El mal
sacude a nuestra sociedad. Sacude a algunos de nuestros hombres públicos, a
esos que tendrían que hacer esfuerzos por alejarlo de sus vidas, sabiendo que
pueden ser honestos y rectos, que pueden tener una buena existencia moral, si
intentan la virtud con un empeño permanente. Son personas conscientes de que si
eso no fuera posible, hace tiempo que el mundo habría estallado.
El mal sacude a nuestra sociedad, como a las de todos los tiempos, como a las
del pasado y como sucederá, quizás, con las del futuro. Pero hay un importante
matiz: a diferencia de tantas crisis de nuestra anterior vida nacional, hoy nos
cuesta mucho llamar a la causa de nuestros problemas, con toda propiedad, así,
“el mal”, y enfrentarlo en consecuencia. Nos justificamos, queremos explicarnos
casi todo por otras vías, para seguir adelante sin desgarros, cuando en
realidad debiéramos reconocernos culpables casi a cada paso y así tratar de
curar las heridas con cirugía mayor.
Pero no; hace unos años que en Chile es más fácil relativizar, minimizar,
exculpar. Hace un tiempo que miramos al mal como uno que otro error aislado,
como una que otra culpa individual.
El mal está en el socialcristiano de apellido ilustre que utilizó los dineros
familiares de modo fraudulento. El mal está en el socialista desconocido que
atacó a través de las redes a su rival democratacristiano e impidió su elección
para un cargo público; el mal está en esos jueces que vendían influencias y en
aquel otro que portaba cocaína, y el mal alcanzó su cumbre en el frentista
repatriado que se había acostumbrado a matar y a secuestrar, para mantener viva
la ideología del odio.
Bien, entonces ellos, y solo ellos, deben ir al patíbulo: es lo que se pide con
la frívola seguridad de que así se ofrece el holocausto debido a unos dioses
que, por eso, quedarían satisfechos.
Y, en esto, nos equivocamos.
Cuando estalló Penta, se decía que había que juzgar y condenar a unos pocos,
pero resultó que, al tirar del hilito, eran muchos los implicados, que de Penta
se abría el abanico en todas direcciones. Y entonces, se perdió la oportunidad
para decirlo con altavoces: ¡casi todos habían practicado el mal! Y por eso
mismo hay que decirlo ahora, fuerte y claro: ¡a casi ninguno le pasó nada, con
la excepción de esos pocos chivos expiatorios!
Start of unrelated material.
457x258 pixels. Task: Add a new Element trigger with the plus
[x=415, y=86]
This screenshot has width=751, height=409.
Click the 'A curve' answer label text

Hoy puede suceder lo mismo: procesos —y quizás condenas— para el hermano menor
que defraudó y para el asesor político que agredió; destituciones para los
corruptos que simulaban impartir justicia; larga condena para el asesino y
secuestrador. Está bien: esas responsabilidades son personales y, según los
casos, habrá que pagar por ellas.
Pero… ¿una vez más vamos a perder la oportunidad de llegar a las raíces del
mal? ¿Vamos a dejar pasar la ocasión de condenar la búsqueda del éxito
económico por vías ilícitas como un mal en sí mismo? ¿Vamos a perder la
oportunidad de insistir en que las ideologías del odio asesinan por igual la
imagen y la vida, según les parezca conveniente? (Por algo el asesor
parlamentario que denigró a Silber se exhibe con una camiseta del FPMR.)
Por supuesto, para profundizar en la causa de tanto desastre, hay quienes
tienen instrumentos aptos y quienes, por el contrario, carecen de ellos.
Pueden plantear una exigencia radical contra el mal, no los puros y los
perfectos, que no los hay, sino aquellos que han insistido en que existen
exigentes normas de pureza y perfección.
No pueden, ni de lejos, contribuir a la solución del problema los que solo
hablan de autonomía personal, los que todo lo basan en una libertad ilimitada,
los que se escandalizan de ciertos crímenes, pero promueven una vida sin
responsabilidad por los propios actos.